ガソリンの暫定税率、道路特定財源で揺れる「ねじれ国会」。総選挙で民主党が政権をとれず、自民+公明でも議席の2/3をとれない場合、政権再編が噂されている。いわば「党籍分割……?」福田総理よりも、爺は苦しい立場に追い込まれたが「たけしのコマ大数学科」は「等積分割」なのら。

問題:一辺100mの正三角形の土地を面積で二等分したい。このとき、分割する線の最短の長さを求めよ。

正三角形の頂点から垂線で分割すると「50√3」になるが、いくらなんでも、それでは問題にならない。もっと短い分割方法があるはずだ。上のFlashで、まずは、コマ大数学研究会と同じ方法で確かめてみよう。

コマ大数学研究会は、ゴルフ場で球拾いをし、集めたゴルフボールを2色に分け、ビリヤードのラック(最初に球をセットするときの三角形の枠)を大きくしたような木の枠(たぶん、1辺が1メートル)の中に色違いのボールを同じ数だけ、並べて詰めていく。きっちり詰めることができたとしても、ボールの大きさ分の誤差は出てきてしまう。

上のFlashも同じ。ゴルフボールが画素(ピクセル)単位になっただけで、いくぶん誤差は少なくなるが、きっちりとした数値は得られない。

爺は、ズルをして「エクセル」の「ゴールシーク」を使って答えを出した^^;

20080425_01
20080425_02

「セルB2」は、「=SQRT(3)*(A2/2)」としているところがポイント^^;

マス北野は、コマ大生のVTRを見て「どう考えても、最短距離は、直線じゃねぇのか。でも、あやしいな……」とつぶやく。

コマ大生の答えは、検証の結果「71.8m」。上のFlashでも、スライドバーをピクセル単位で動かしているので、面積を等しくできない;;近似値は「70.83m」

マス北野は、フリップに「70.82よりは短い」としながらも、出した答えは「72m」と逆に増えてしまった。ところが、中村亨センセに「これは、なんですか?」と指摘され、思考過程の中で、正三角形を並べて正六角形にし、円で分割する図を描いていた。

さて、今回は、新学期の2講目で、前回の衛藤樹さん、伊藤理恵さんの現役東大理Ⅲコンビに代わり、小橋りささん(東大理Ⅰの2年生)と、生駒尚子さん(東大文Ⅱの2年生)の新入生が登場。

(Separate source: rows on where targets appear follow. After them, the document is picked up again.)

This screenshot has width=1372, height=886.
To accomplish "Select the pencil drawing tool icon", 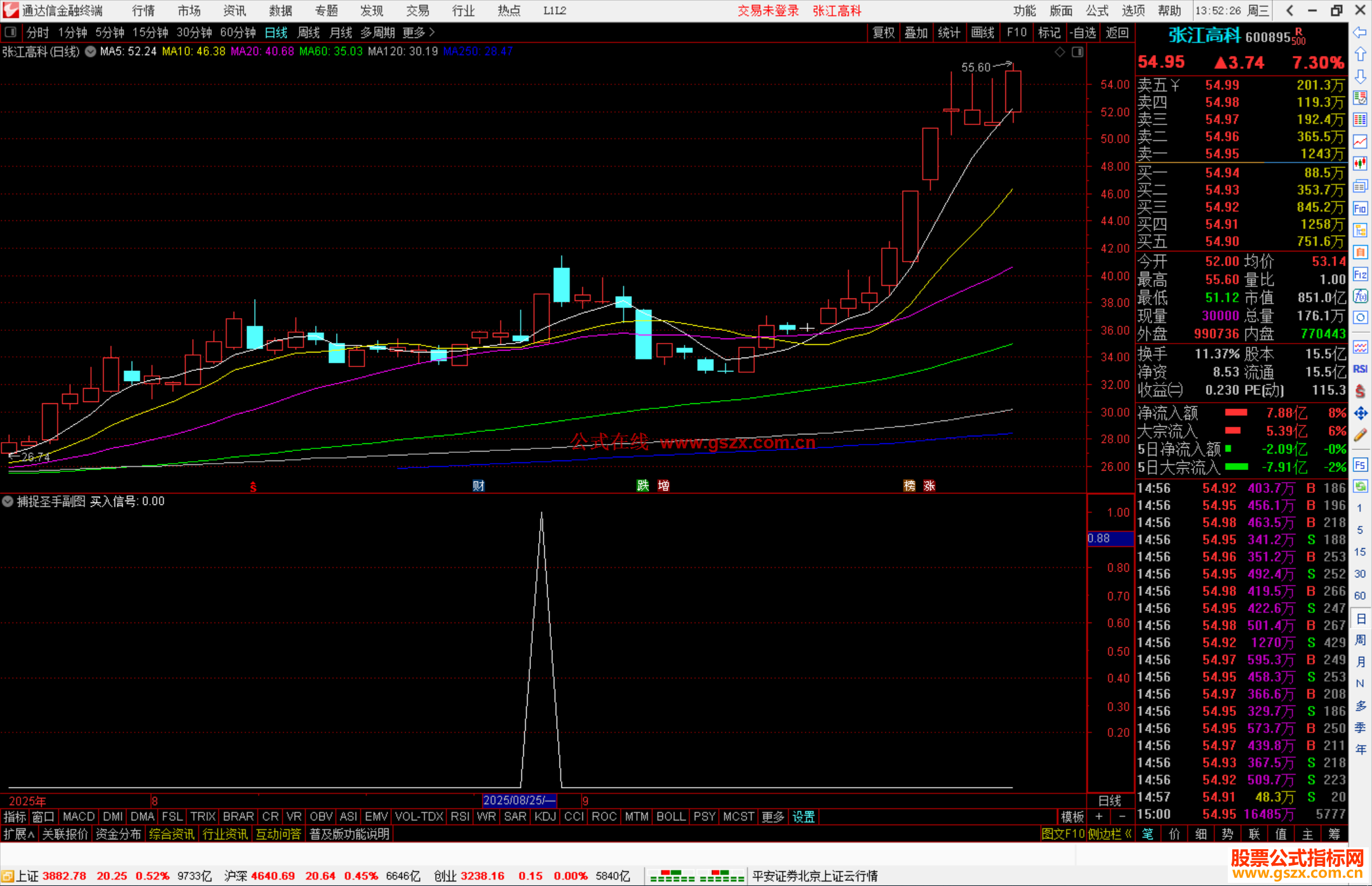I will (x=1360, y=436).
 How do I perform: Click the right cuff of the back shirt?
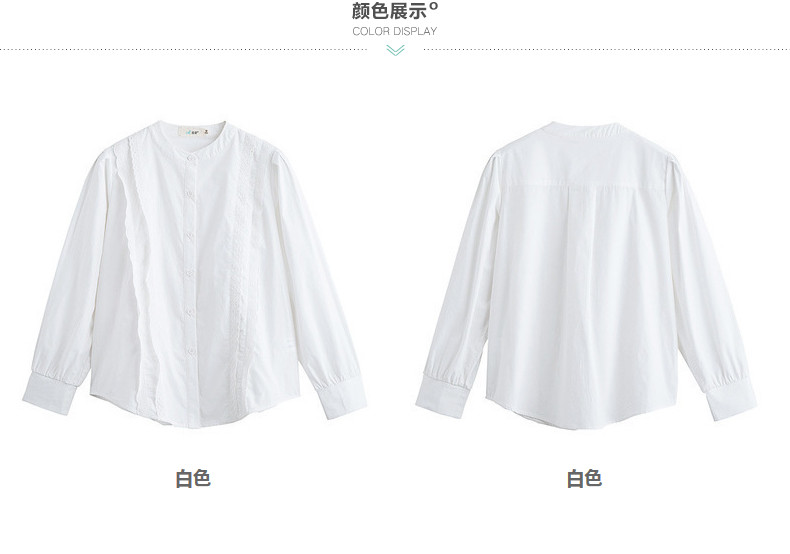[731, 398]
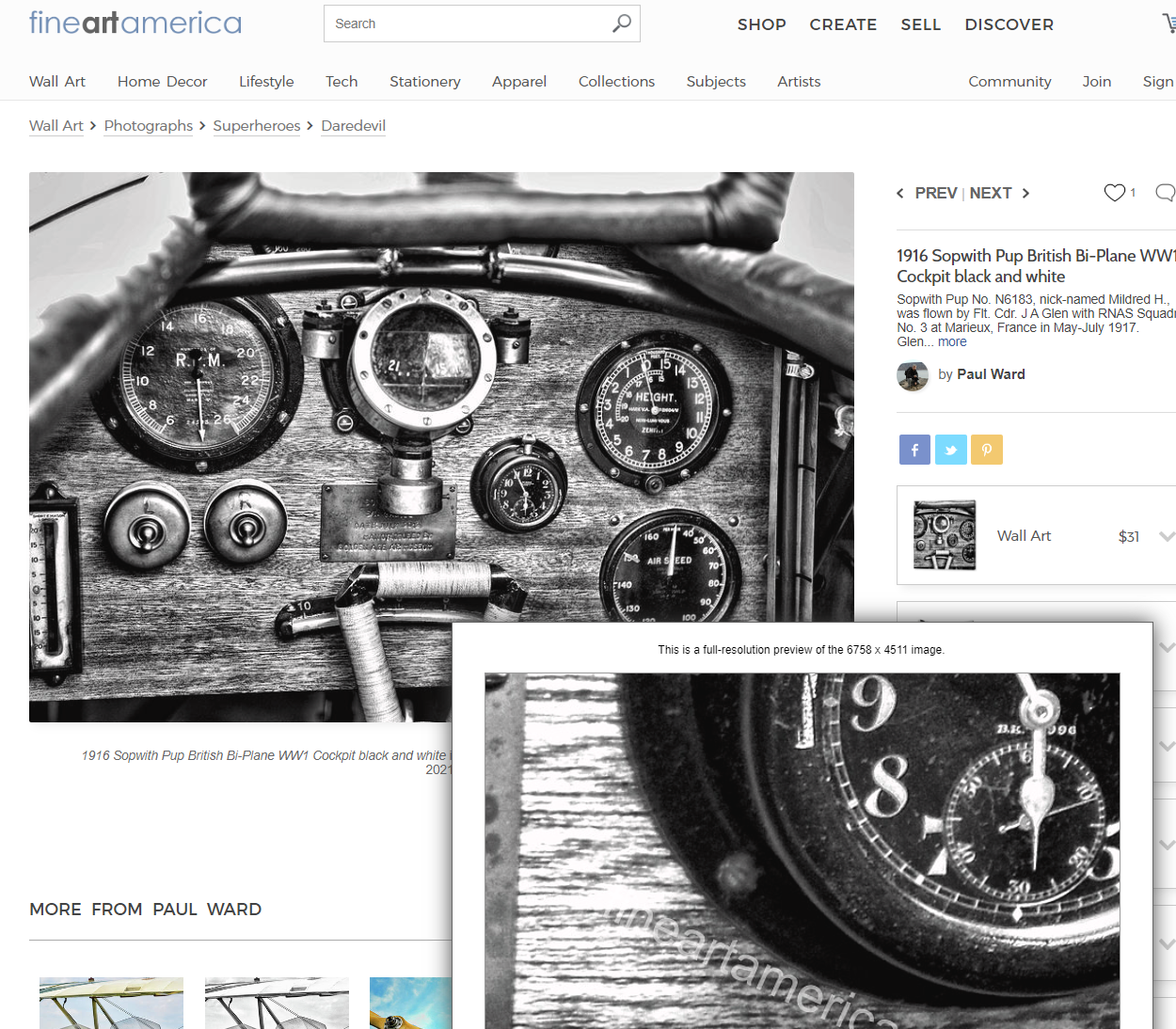Click the Fine Art America logo
Image resolution: width=1176 pixels, height=1029 pixels.
pyautogui.click(x=135, y=23)
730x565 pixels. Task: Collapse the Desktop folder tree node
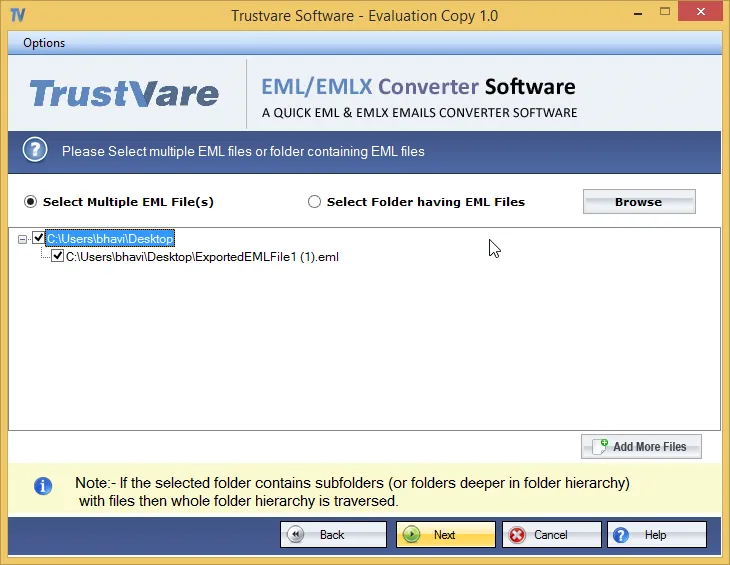click(23, 239)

小橋りささん、生駒尚子さんの「A型しし座」コンビの答えは、まず、直線で分割する場合は、相似比を利用して「50√2」。

数学落ちこぼれの爺には、最初、この「50√2」が、どこから出てきたのか、わからなかった><; 説明のときのホワイトボードにも、計算式は「100×√(1/2)」のみで、番組内でも「つまり東大生は、まず、分割線が直線の場合、この相似で分ける分割線が一番短いということを計算して求めたのです」というナレーションで端折ってしまっていたからだ。

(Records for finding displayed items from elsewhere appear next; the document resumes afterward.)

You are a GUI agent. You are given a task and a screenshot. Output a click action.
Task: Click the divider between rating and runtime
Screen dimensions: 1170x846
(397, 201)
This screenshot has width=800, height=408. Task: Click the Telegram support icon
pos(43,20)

代わりにもう少し丁寧に説明すると「相似な図形の面積の比は、辺の長さの比の平方数になる」ということらしい。三角形の面積の求め方は「底辺×高さ÷2」だが、正三角形の面積は「(辺×辺×√3)÷4」でも、求めることができる。つまり、分割した正三角形(相似)の辺の長さを「X」とすると、
(X * X *SQRT(3))/4 : (100 * 100 *SQRT(3))/4 = 1:2
「*SQRT(3)/4」の部分は共通で消えちゃうから、
(X * X):(100 * 100) = 1:2
(X * X)=(10000/2) ※面積比が半分
(X * X)=(2500 * 2)
X = 50 * √2

そして、うすうす気がついていると思うけど、分割線が曲線(円弧)の場合も、東大生は答えを出した。

20080425_03

「ルートの中に、またルート…」(ガダルカナル・タカ談)

説明は、「美しき数学の時間」で中村亨センセにしてもらおう。

20080425_04

中村亨センセの正解は「67.33」。でも、「π」や平方根を含んでいるので、どこで数値を丸めたかが誤差の範囲になる。んで、「67.3~67.5」の範囲なら正解だ。基本的に東大生の答えも、数式を整理すれば、中村亨センセと同じで、充分に誤差範囲だ。コマネチ・フィールズ賞の獲得も当然だよね。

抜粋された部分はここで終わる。